Below, locate the line that contains "You are a computer-use". Repeat exactly from that line to the line that contains "Image resolution: width=1280", inclusive, leaving out the pictures.

[Opening Provided material section]

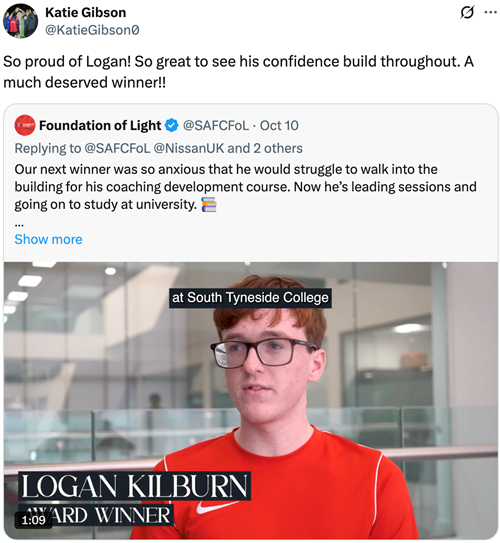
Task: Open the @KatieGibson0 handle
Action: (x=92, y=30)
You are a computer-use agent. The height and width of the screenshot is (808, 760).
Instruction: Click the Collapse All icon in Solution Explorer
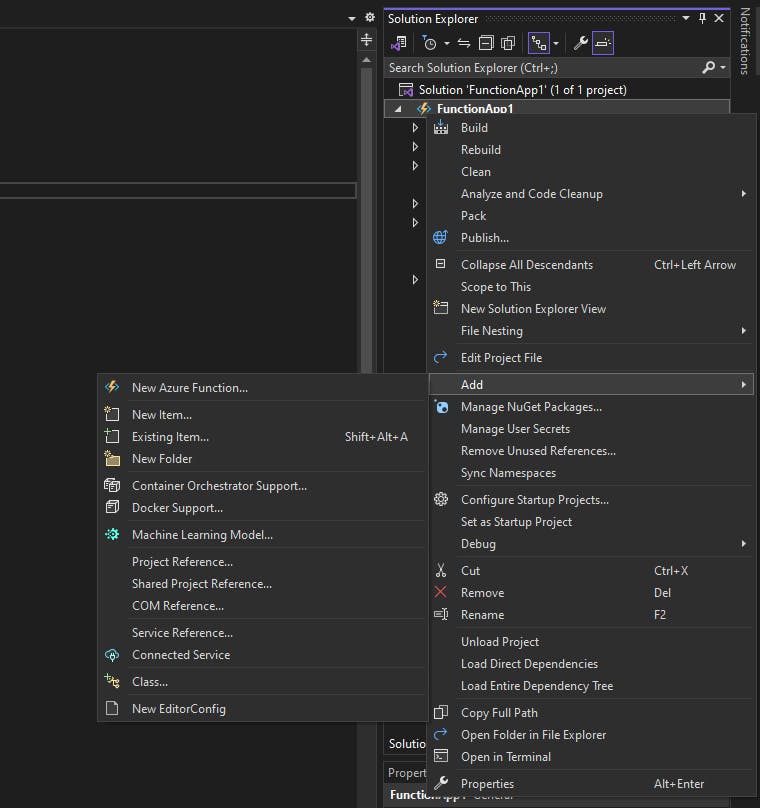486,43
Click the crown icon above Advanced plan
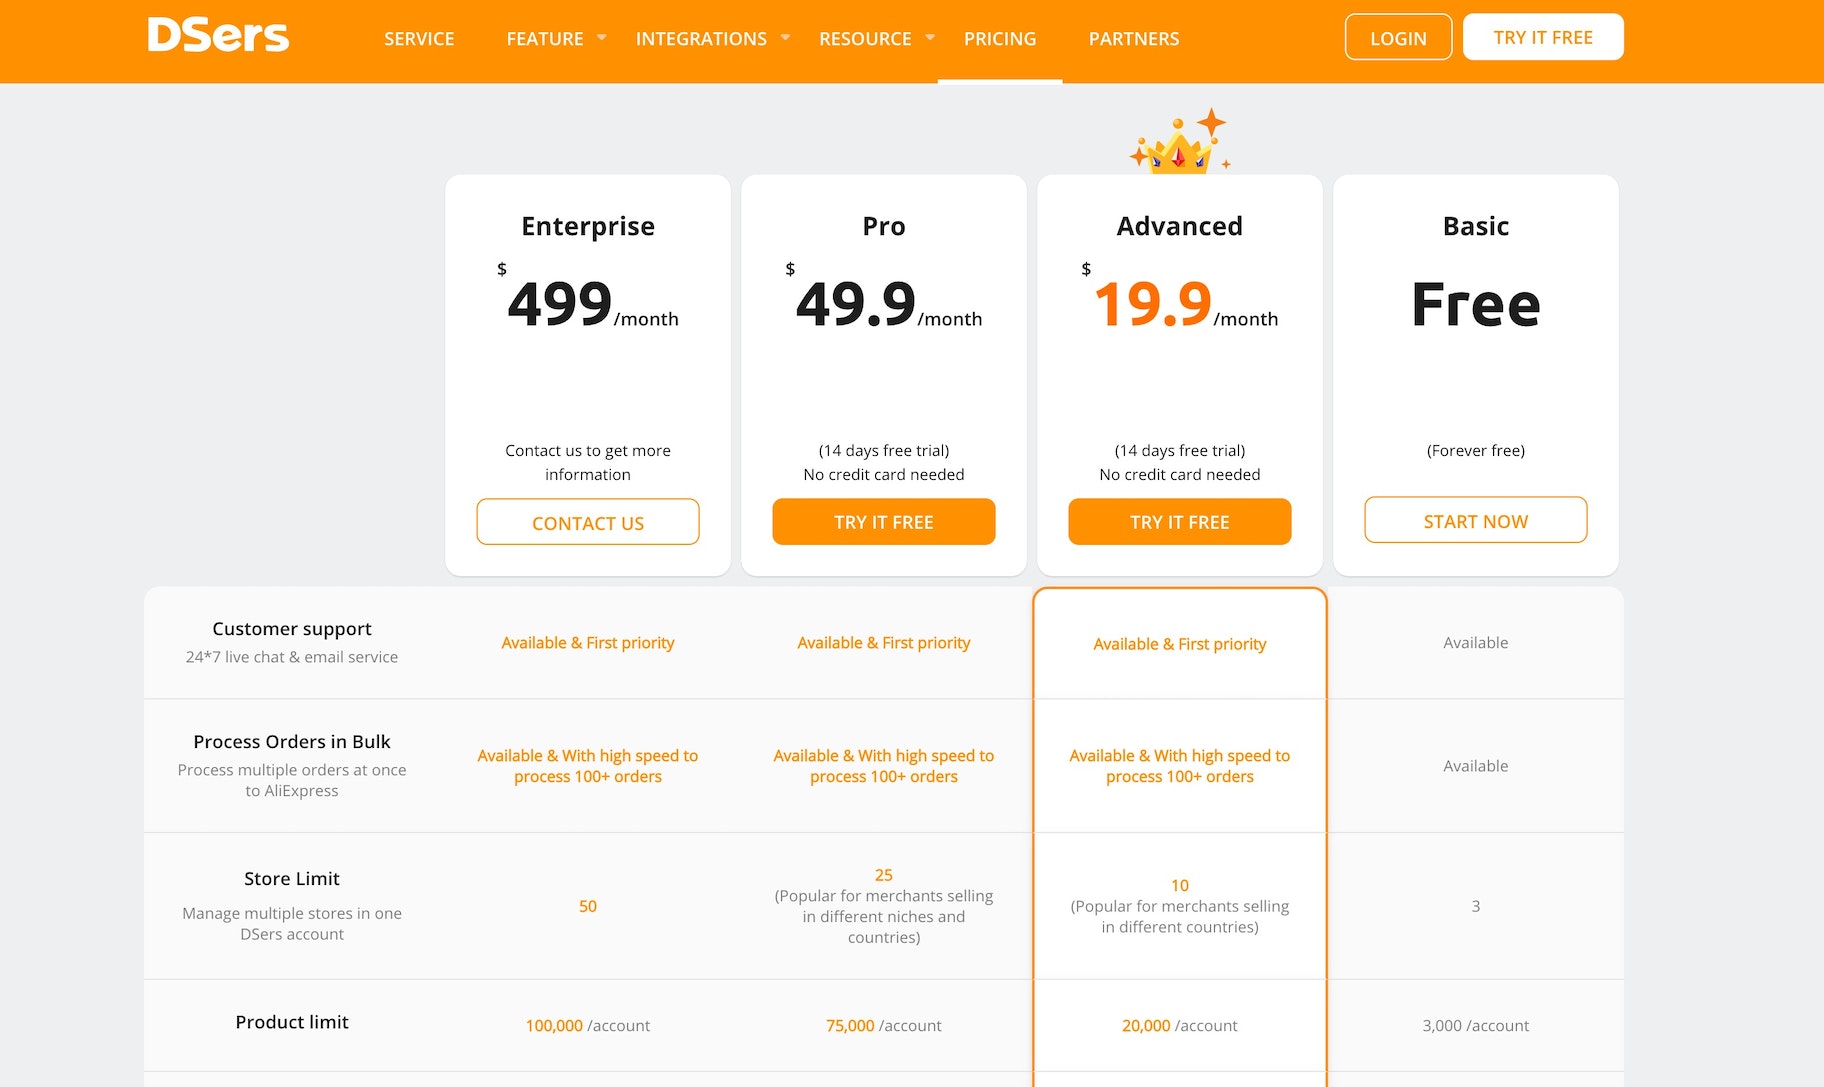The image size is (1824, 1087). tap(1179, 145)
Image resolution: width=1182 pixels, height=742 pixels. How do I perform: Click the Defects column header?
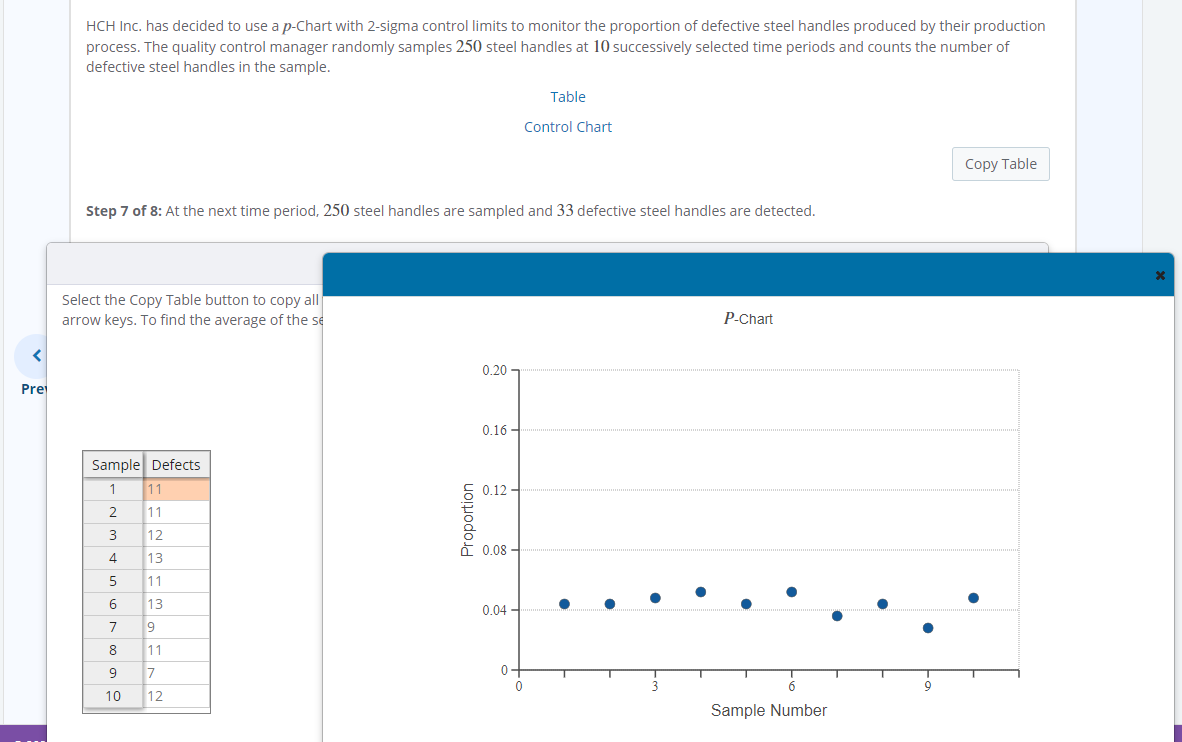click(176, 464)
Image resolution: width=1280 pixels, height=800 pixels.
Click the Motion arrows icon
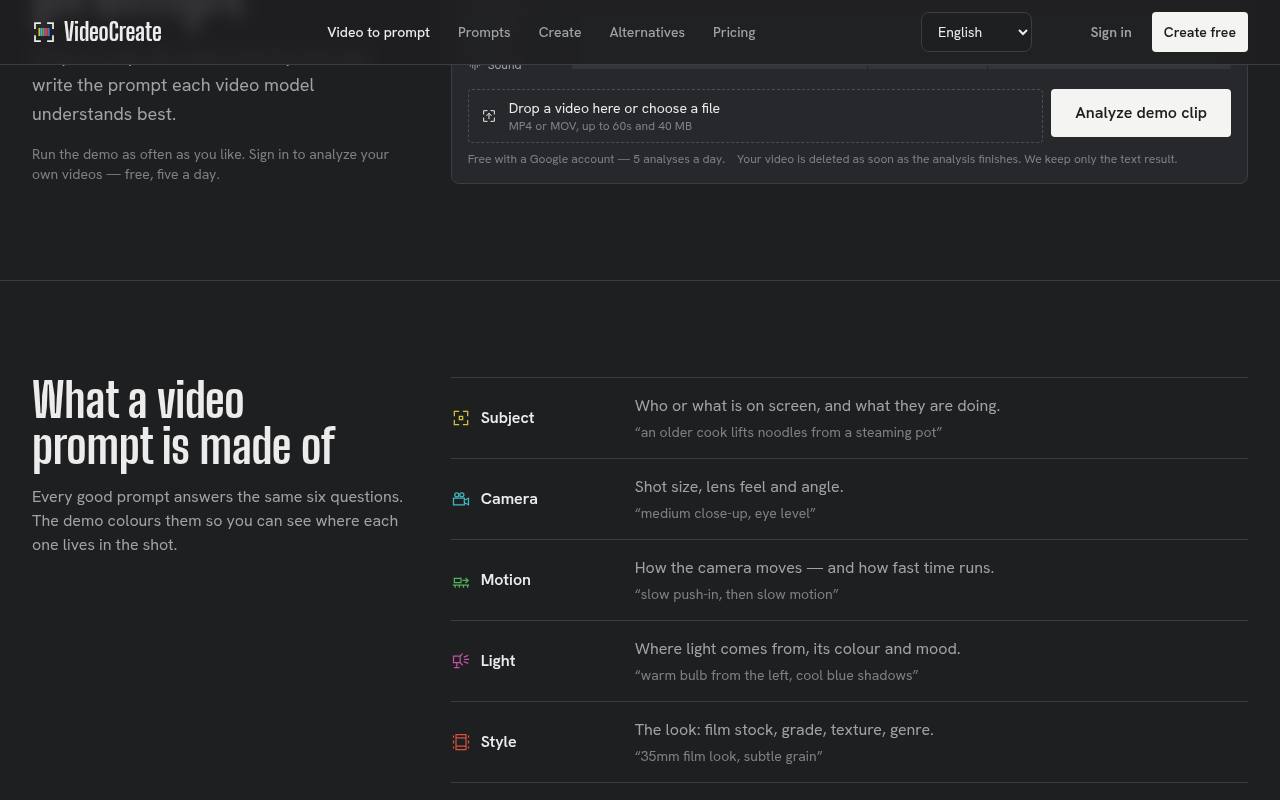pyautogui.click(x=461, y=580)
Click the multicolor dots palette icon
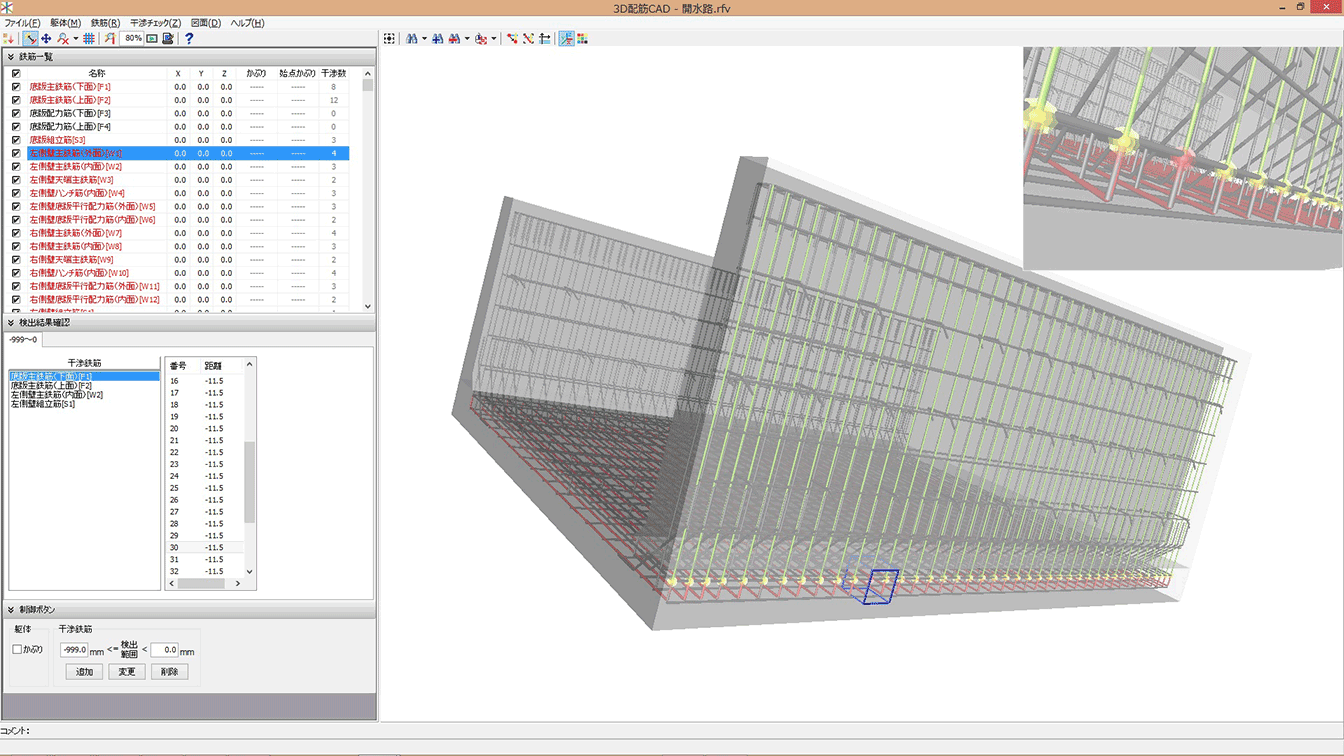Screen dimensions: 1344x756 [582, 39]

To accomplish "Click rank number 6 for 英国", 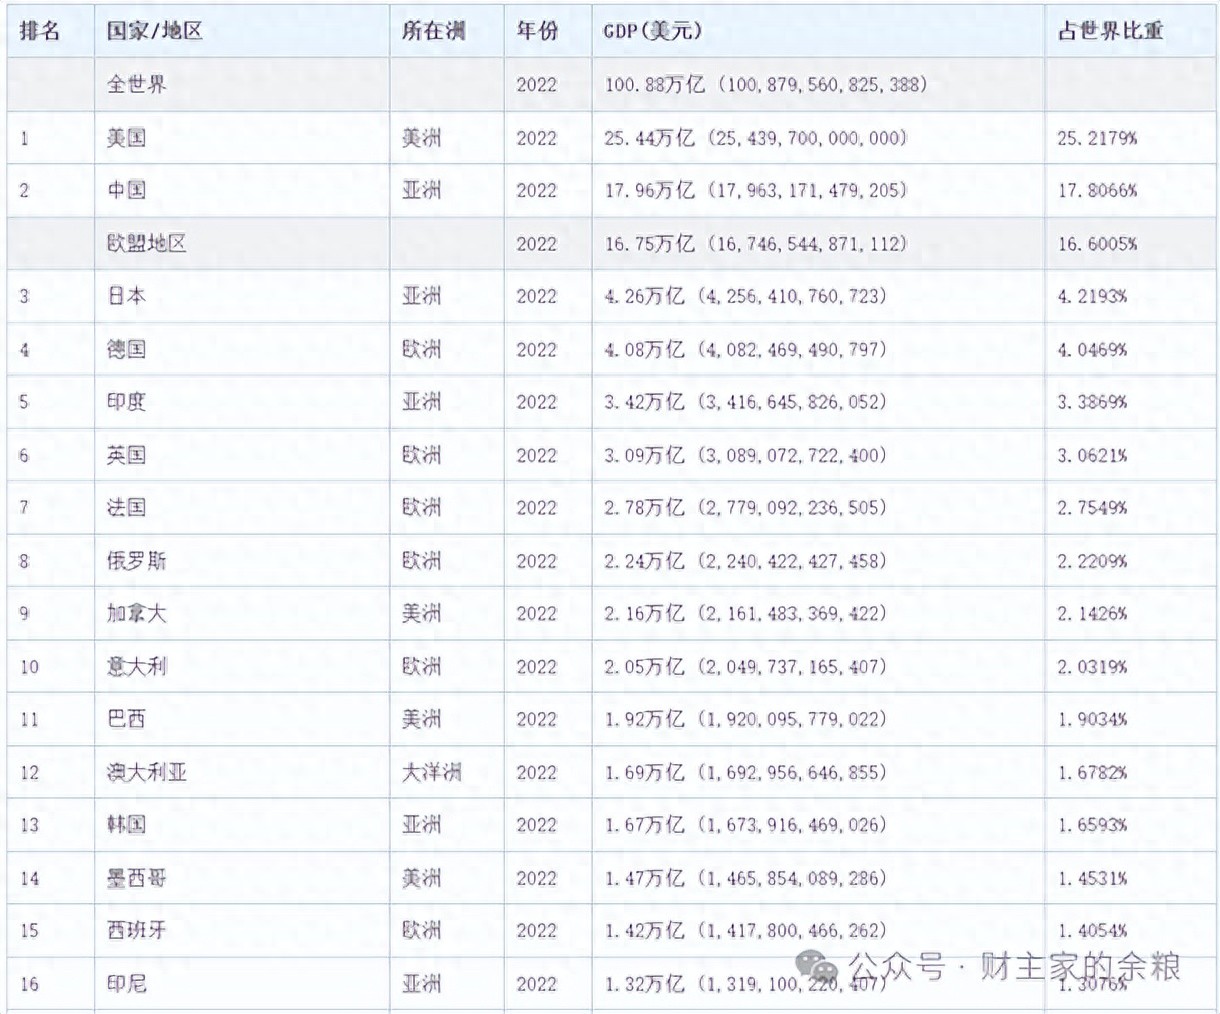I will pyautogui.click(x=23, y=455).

[Closing Provided material section]

#### [Response to this task]
You are a computer-use agent. The height and width of the screenshot is (808, 760).
Instruction: Click the Collapse All icon in Solution Explorer
486,43
Click the crown icon above Advanced plan
The image size is (1824, 1087). tap(1179, 145)
Image resolution: width=1182 pixels, height=742 pixels. How do I perform: Click the Defects column header?
click(176, 464)
Image resolution: width=1280 pixels, height=800 pixels.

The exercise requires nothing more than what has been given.